The WTO's best weapon is that hardly anyone knows it exists--that's why everyone involved in this who comes to Seattle needs to start becoming the media and going one-on-one with people they know in their family, at work, at school, and explaining how this thing works.

[For example], if it isn't obscene enough that we're not allowed to have labels on the food here, warning people that ingredients may be genetically modified "frankenfood," they're trying to get rid of other countries' laws in this regard, too. I don't mind genetically engineered food if people have a right to choose, but you don't have a right to choose when you don't know it's in your food to begin with.

These protests in Seattle are only the beginning. So, Krist's idea was to try and learn three or four songs, and I'm not sure what those songs are going to be yet.


"Frankenfood," maybe?

I don't have a song specifically about frankenfood, yet. I have got some stuff on this subject that I've never had a chance to record, like new feudalism, like "You Guessed It... New Feudalism." Another one about computer temp jobs [is] called "Electronic Plantation."


Oooh, that will resonate in Seattle.

Maybe we'll even learn "The Wal-Mart Shuffle." I mean, what they're trying to cement at this WTO convention is even worse than what was already there.

For several years there were some secret negotiations for another treaty called the MAI--Multilateral Agreement on Investments--which would then seal in writing that corporations had the same sovereign rights as actual nations, and they too could challenge other countries' laws to the WTO for "interfering with their right to profit."

The MAI negotiations were scuttled last December. But the new plan is to try and just work it in as bylaws to the GATT treaty, and hand it all to the WTO.


Just the concept of the "right to profit" is such a semantic steamrollerÉ.

I mean, we have to get away from this whole notion that it's more important to be a marketplace than a community, that it's more important to be competitive than to care about your fellow human beings and the state of the planet.


Well, but in a lot of ways that's the history of America.

Well, not if we can help it. That's why we're protesting the WTO. My hope is this is gonna be a watershed to expose all these other issues we've been talking about. I mean, it's a classic example of where our allies are not necessarily political progressive lefties or hipsters in the music world. A lot of trade workers are coming out for these protests.


Do you think it's strange that the WTO would pick Seattle, which is a concentration of liberal lefties and hipsters in the music world?
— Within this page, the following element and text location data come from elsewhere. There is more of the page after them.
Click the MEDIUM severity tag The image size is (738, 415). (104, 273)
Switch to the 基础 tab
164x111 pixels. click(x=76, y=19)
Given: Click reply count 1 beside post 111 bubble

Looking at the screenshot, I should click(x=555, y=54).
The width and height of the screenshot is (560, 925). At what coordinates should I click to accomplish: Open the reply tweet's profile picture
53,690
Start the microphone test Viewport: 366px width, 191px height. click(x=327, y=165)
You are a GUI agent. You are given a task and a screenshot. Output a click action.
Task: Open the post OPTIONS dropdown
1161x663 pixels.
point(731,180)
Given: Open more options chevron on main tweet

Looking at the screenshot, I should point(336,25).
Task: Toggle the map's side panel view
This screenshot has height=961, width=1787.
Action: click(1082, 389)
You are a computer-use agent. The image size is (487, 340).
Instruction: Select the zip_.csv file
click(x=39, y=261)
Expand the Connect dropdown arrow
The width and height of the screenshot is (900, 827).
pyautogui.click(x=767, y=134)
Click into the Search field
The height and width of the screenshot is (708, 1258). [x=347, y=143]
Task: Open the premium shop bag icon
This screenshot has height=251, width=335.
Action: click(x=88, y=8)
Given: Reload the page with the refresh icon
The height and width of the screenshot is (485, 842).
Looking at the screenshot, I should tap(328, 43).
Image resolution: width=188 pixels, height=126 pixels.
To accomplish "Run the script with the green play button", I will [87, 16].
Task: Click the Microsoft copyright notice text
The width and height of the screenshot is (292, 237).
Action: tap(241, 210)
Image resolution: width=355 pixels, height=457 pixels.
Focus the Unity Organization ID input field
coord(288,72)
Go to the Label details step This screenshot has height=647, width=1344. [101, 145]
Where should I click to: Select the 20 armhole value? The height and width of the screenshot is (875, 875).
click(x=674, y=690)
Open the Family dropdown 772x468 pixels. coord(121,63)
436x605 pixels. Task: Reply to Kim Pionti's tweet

It's also because Microsoft and all who sail with them are in Seattle, and they justified it by saying Seattle has a lot of experience in dealing with protesters.

Who was it that ran the quote [from the police], "We've got plenty of pepper spray and we're ready to use it"? So bring your goggles, kids. Wouldn't hurt to bring a motorcycle or football helmet and thrift-store hockey equipment, too.

Proceeds from the concert will go to the Institute for Consumer Responsibility, to offset costs of a $40,000 ICR-funded media campaign against the WTO.